I couldn’t resist using it as a garnish on a bowl of ice cream, but if you’re anything like me, you’ll probably dive into it – just as it is!

Caramel Corn

This recipe will be featured in the next edition of The Perfect Scoop, to be released in Spring of 2018. The technique for popping the perfect popcorn is adapted from Simply Recipes.
Servings 10 servings
  • 3 tablespoons vegetable oil
  • 1/3 cup (65g) popcorn kernels
  • 1 cup (140g) salted peanuts, or use any toasted nuts, such as almonds, pecans, or cashews.
  • 1 stick (1/2 cup, 115g) unsalted butter, cubed
  • 1 1/4 cups (225g) packed light brown sugar
  • 1/3 cup (100g) light, corn syrup
  • 1 tablespoon molasses
  • 3/4 teaspoon coarse salt
  • 1/2 teaspoon baking soda
  • 1 teaspoon vanilla extract
  • Heat oil with 3 kernels in a large, heavy-duty saucepan over moderate heat until they pop.
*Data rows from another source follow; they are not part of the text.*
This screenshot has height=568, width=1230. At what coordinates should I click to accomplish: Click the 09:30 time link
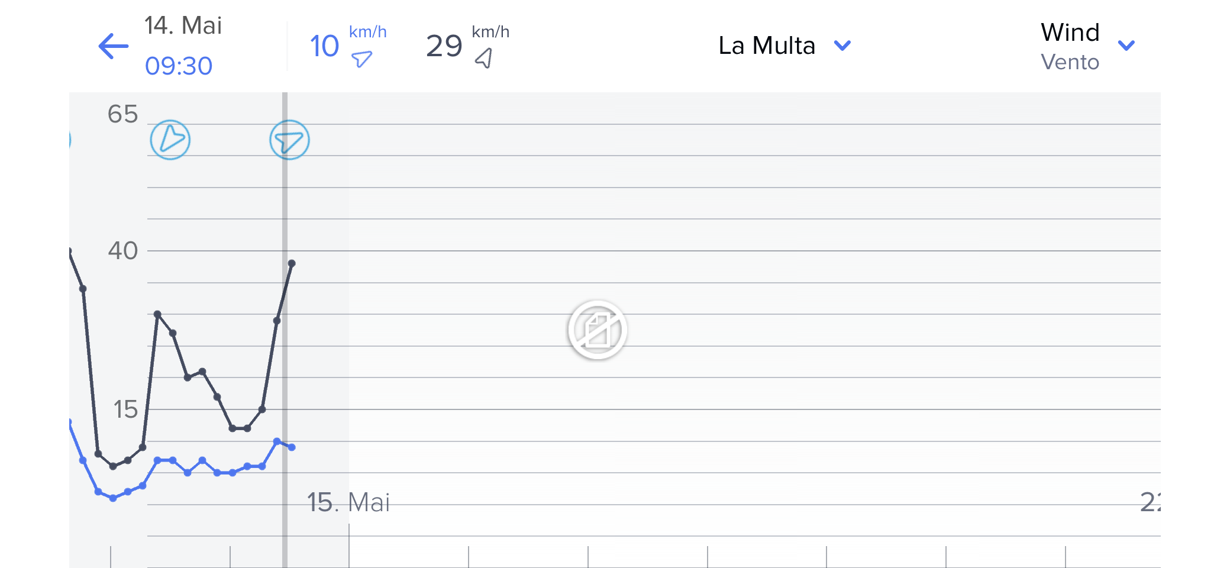pyautogui.click(x=179, y=66)
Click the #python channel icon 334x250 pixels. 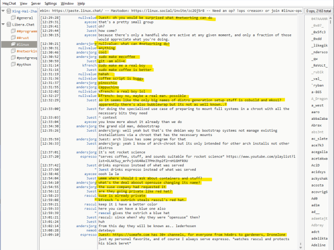point(13,65)
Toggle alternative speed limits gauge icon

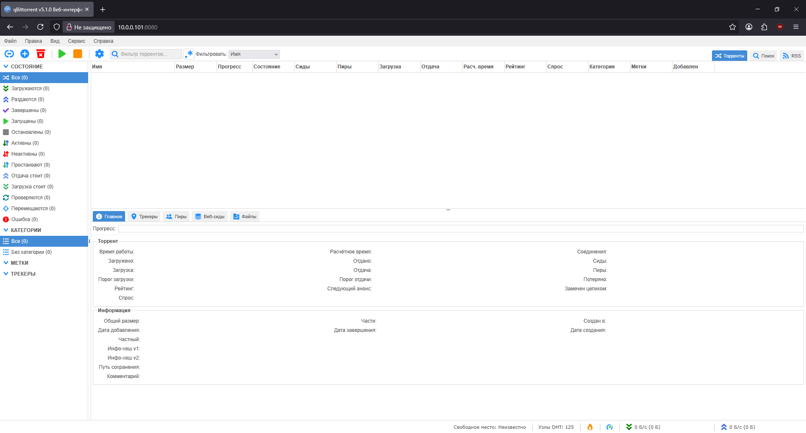click(x=610, y=427)
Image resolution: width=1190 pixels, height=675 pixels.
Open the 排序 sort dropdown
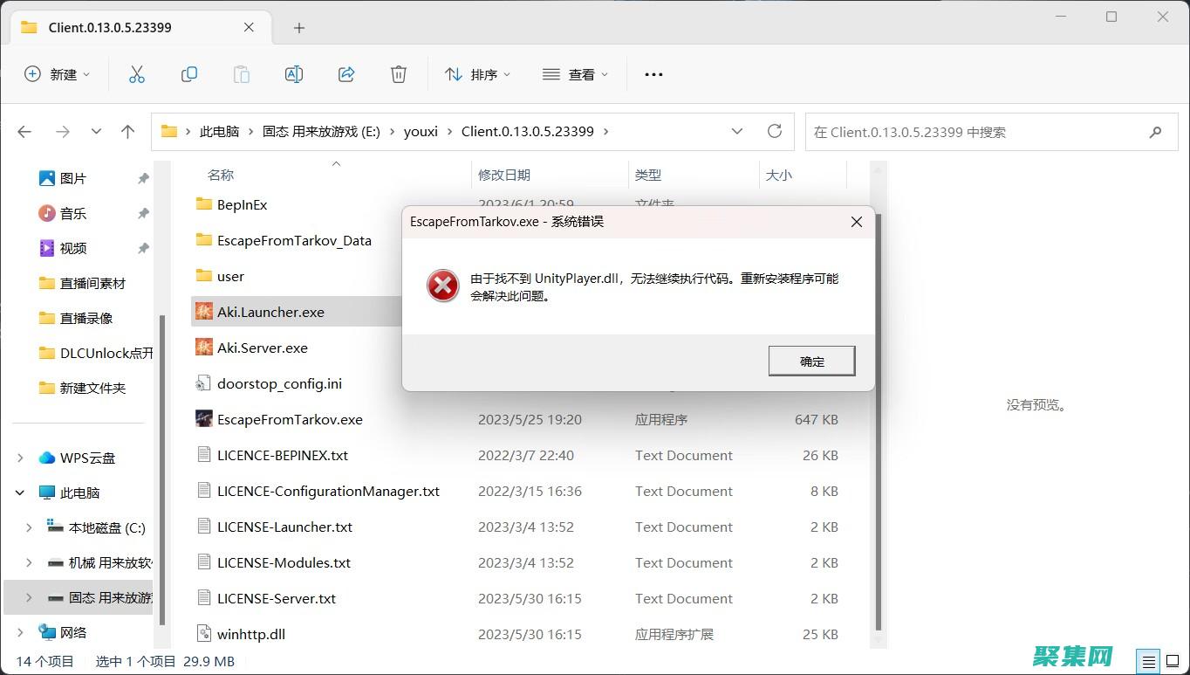[x=478, y=74]
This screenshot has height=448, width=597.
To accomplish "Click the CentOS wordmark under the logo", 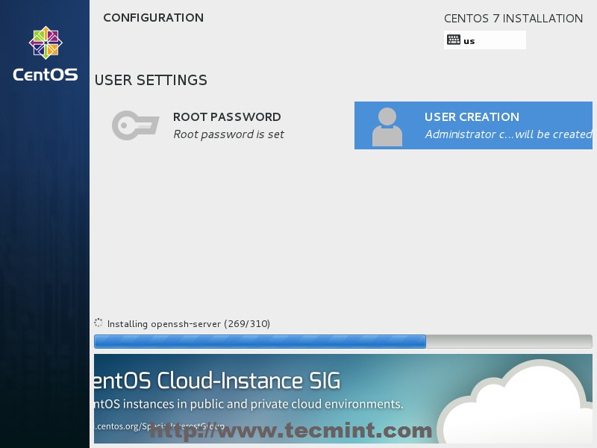I will [46, 75].
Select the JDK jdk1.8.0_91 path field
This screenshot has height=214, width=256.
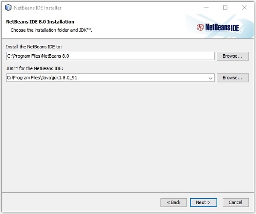click(x=107, y=78)
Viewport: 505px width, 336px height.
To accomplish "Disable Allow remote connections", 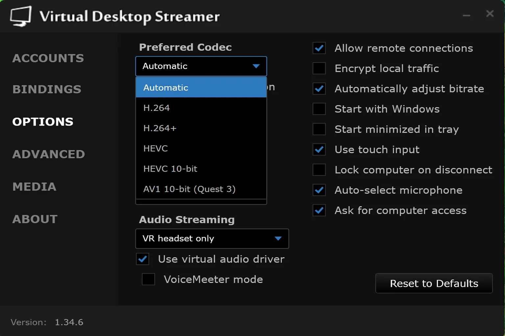I will pyautogui.click(x=319, y=48).
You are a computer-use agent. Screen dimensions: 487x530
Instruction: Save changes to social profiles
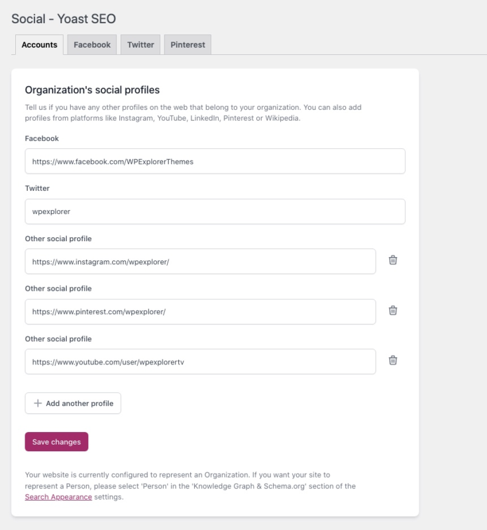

Add the remaining kernels, turn off heat and cover, and let sit 30 seconds. Turn the heat back on and cook with the lid slightly agar (to let steam escape), shaking pan frequently, until kernels stop popping, about 3 minutes. Remove from heat and transfer the popcorn into a very large bowl. You'll get 8 to 10 cups of popcorn. Add the peanuts.
  • Spray a baking sheet with non-stick spray or oil it lightly. Preheat the oven to 200ºF (93ºC).
  • Wipe the saucepan clean and melt the butter in it. Add the brown sugar, corn syrup, and molasses and bring to a boil. Boil for 5 minutes, stirring once or twice, only as necessary to incorporate the ingredients. Avoid overstirring.
  • Remove from heat, and using a wooden spoon or a heatproof spatula, stir in the salt, vanilla and baking soda, then pour over the popcorn and stir to coat the popcorn evenly. (Be careful because the outside of the bowl can get hot.) Spread the coated popcorn and peanuts on the baking sheet and bake for 1 hour, stirring every 15 minutes.
  • Let cool completely, then break into bits.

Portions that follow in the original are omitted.